#### EXERCISE INSTRUCTIONS:
Please reproduce all of the entries exactly, without omitting any.

#### RECORDS SHOWN:
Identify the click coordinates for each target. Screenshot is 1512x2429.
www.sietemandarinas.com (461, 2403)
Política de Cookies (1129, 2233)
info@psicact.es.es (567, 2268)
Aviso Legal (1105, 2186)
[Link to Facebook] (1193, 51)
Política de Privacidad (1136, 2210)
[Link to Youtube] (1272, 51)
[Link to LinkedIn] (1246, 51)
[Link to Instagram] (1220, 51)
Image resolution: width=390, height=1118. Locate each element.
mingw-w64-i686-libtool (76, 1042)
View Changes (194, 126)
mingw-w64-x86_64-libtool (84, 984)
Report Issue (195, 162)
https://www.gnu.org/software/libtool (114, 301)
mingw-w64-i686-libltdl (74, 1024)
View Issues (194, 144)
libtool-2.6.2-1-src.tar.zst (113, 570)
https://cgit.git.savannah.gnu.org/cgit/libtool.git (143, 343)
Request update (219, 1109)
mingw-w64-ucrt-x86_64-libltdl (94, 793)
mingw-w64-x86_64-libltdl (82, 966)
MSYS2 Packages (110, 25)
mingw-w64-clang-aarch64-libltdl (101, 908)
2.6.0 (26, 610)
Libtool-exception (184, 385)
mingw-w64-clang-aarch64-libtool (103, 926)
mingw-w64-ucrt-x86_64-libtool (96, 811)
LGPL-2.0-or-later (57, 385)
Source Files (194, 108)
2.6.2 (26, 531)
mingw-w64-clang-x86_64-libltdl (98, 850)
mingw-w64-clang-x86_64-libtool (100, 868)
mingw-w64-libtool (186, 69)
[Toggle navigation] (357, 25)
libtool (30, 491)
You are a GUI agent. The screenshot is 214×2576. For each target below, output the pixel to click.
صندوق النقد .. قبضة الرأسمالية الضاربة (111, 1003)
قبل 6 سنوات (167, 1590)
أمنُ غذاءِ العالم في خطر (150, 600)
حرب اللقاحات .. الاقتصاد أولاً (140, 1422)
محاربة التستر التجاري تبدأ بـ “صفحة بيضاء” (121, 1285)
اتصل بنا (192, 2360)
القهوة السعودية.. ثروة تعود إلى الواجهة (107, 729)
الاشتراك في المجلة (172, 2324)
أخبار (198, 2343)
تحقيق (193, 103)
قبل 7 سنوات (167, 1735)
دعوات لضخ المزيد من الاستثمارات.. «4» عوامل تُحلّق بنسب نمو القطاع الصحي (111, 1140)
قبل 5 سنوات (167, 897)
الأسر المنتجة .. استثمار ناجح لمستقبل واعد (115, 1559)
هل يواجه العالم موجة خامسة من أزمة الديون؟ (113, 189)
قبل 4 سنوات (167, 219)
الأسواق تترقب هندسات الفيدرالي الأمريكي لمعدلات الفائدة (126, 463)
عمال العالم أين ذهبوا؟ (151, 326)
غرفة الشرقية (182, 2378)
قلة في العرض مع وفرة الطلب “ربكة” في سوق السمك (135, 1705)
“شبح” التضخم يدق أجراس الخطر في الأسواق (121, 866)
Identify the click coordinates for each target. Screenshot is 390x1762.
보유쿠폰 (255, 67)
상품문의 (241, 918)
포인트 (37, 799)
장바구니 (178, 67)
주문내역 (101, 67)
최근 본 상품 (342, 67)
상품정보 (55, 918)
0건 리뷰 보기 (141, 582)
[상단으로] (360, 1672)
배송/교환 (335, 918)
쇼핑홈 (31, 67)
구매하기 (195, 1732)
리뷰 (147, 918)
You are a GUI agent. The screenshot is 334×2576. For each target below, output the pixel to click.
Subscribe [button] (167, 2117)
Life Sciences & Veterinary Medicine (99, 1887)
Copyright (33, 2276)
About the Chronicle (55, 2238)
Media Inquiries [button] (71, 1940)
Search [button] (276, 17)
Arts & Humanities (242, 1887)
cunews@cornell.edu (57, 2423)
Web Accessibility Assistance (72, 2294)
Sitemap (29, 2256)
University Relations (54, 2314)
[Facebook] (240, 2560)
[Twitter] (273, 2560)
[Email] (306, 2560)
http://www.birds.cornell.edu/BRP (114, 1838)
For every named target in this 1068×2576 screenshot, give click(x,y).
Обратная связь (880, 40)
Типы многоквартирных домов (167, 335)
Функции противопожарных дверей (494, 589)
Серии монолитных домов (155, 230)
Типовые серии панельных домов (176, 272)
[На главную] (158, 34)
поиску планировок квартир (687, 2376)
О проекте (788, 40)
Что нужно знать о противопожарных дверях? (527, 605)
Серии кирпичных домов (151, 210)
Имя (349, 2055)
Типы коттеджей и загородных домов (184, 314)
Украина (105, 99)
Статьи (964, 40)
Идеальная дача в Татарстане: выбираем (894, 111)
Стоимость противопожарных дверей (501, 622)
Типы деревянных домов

#### EXERCISE ANSWER:
Identify the click coordinates for each target. Screenshot is 1512x2429.
www.sietemandarinas.com (461, 2403)
Política de Cookies (1129, 2233)
info@psicact.es.es (567, 2268)
Aviso Legal (1105, 2186)
[Link to Facebook] (1193, 51)
Política de Privacidad (1136, 2210)
[Link to Youtube] (1272, 51)
[Link to LinkedIn] (1246, 51)
[Link to Instagram] (1220, 51)
Image resolution: width=390, height=1118. Locate each element.
mingw-w64-i686-libtool (76, 1042)
View Changes (194, 126)
mingw-w64-x86_64-libtool (84, 984)
Report Issue (195, 162)
https://www.gnu.org/software/libtool (114, 301)
mingw-w64-i686-libltdl (74, 1024)
View Issues (194, 144)
libtool-2.6.2-1-src.tar.zst (113, 570)
https://cgit.git.savannah.gnu.org/cgit/libtool.git (143, 343)
Request update (219, 1109)
mingw-w64-ucrt-x86_64-libltdl (94, 793)
mingw-w64-x86_64-libltdl (82, 966)
MSYS2 Packages (110, 25)
mingw-w64-clang-aarch64-libltdl (101, 908)
2.6.0 (26, 610)
Libtool-exception (184, 385)
mingw-w64-clang-aarch64-libtool (103, 926)
mingw-w64-ucrt-x86_64-libtool (96, 811)
LGPL-2.0-or-later (57, 385)
Source Files (194, 108)
2.6.2 (26, 531)
mingw-w64-clang-x86_64-libltdl (98, 850)
mingw-w64-clang-x86_64-libtool (100, 868)
mingw-w64-libtool (186, 69)
[Toggle navigation] (357, 25)
libtool (30, 491)
You are a GUI agent. The screenshot is 214×2576. For each target below, output the pixel to click.
صندوق النقد .. قبضة الرأسمالية الضاربة (111, 1003)
قبل 6 سنوات (167, 1590)
أمنُ غذاءِ العالم في خطر (150, 600)
حرب اللقاحات .. الاقتصاد أولاً (140, 1422)
محاربة التستر التجاري تبدأ بـ “صفحة بيضاء” (121, 1285)
اتصل بنا (192, 2360)
القهوة السعودية.. ثروة تعود إلى الواجهة (107, 729)
الاشتراك في المجلة (172, 2324)
أخبار (198, 2343)
تحقيق (193, 103)
قبل 7 سنوات (167, 1735)
دعوات لضخ المزيد من الاستثمارات.. «4» عوامل تُحلّق بنسب نمو القطاع الصحي (111, 1140)
قبل 5 سنوات (167, 897)
الأسر المنتجة .. استثمار ناجح لمستقبل واعد (115, 1559)
هل يواجه العالم موجة خامسة من أزمة الديون؟ (113, 189)
قبل 4 سنوات (167, 219)
الأسواق تترقب هندسات الفيدرالي الأمريكي لمعدلات الفائدة (126, 463)
عمال العالم أين ذهبوا؟ (151, 326)
غرفة الشرقية (182, 2378)
قلة في العرض مع وفرة الطلب “ربكة” في سوق السمك (135, 1705)
“شبح” التضخم يدق أجراس الخطر في الأسواق (121, 866)
Identify the click coordinates for each target. Screenshot is 390x1762.
보유쿠폰 (255, 67)
상품문의 (241, 918)
포인트 (37, 799)
장바구니 (178, 67)
주문내역 (101, 67)
최근 본 상품 (342, 67)
상품정보 (55, 918)
0건 리뷰 보기 (141, 582)
[상단으로] (360, 1672)
배송/교환 (335, 918)
쇼핑홈 (31, 67)
구매하기 (195, 1732)
리뷰 (147, 918)
You are a GUI agent. The screenshot is 334×2576. For each target below, output the pixel to click.
Subscribe [button] (167, 2117)
Life Sciences & Veterinary Medicine (99, 1887)
Copyright (33, 2276)
About the Chronicle (55, 2238)
Media Inquiries [button] (71, 1940)
Search [button] (276, 17)
Arts & Humanities (242, 1887)
cunews@cornell.edu (57, 2423)
Web Accessibility Assistance (72, 2294)
Sitemap (29, 2256)
University Relations (54, 2314)
[Facebook] (240, 2560)
[Twitter] (273, 2560)
[Email] (306, 2560)
http://www.birds.cornell.edu/BRP (114, 1838)
For every named target in this 1068×2576 screenshot, give click(x,y).
Обратная связь (880, 40)
Типы многоквартирных домов (167, 335)
Функции противопожарных дверей (494, 589)
Серии монолитных домов (155, 230)
Типовые серии панельных домов (176, 272)
[На главную] (158, 34)
поиску планировок квартир (687, 2376)
О проекте (788, 40)
Что нужно знать о противопожарных дверях? (527, 605)
Серии кирпичных домов (151, 210)
Имя (349, 2055)
Типы коттеджей и загородных домов (184, 314)
Украина (105, 99)
Статьи (964, 40)
Идеальная дача в Татарстане: выбираем (894, 111)
Стоимость противопожарных дверей (501, 622)
Типы деревянных домов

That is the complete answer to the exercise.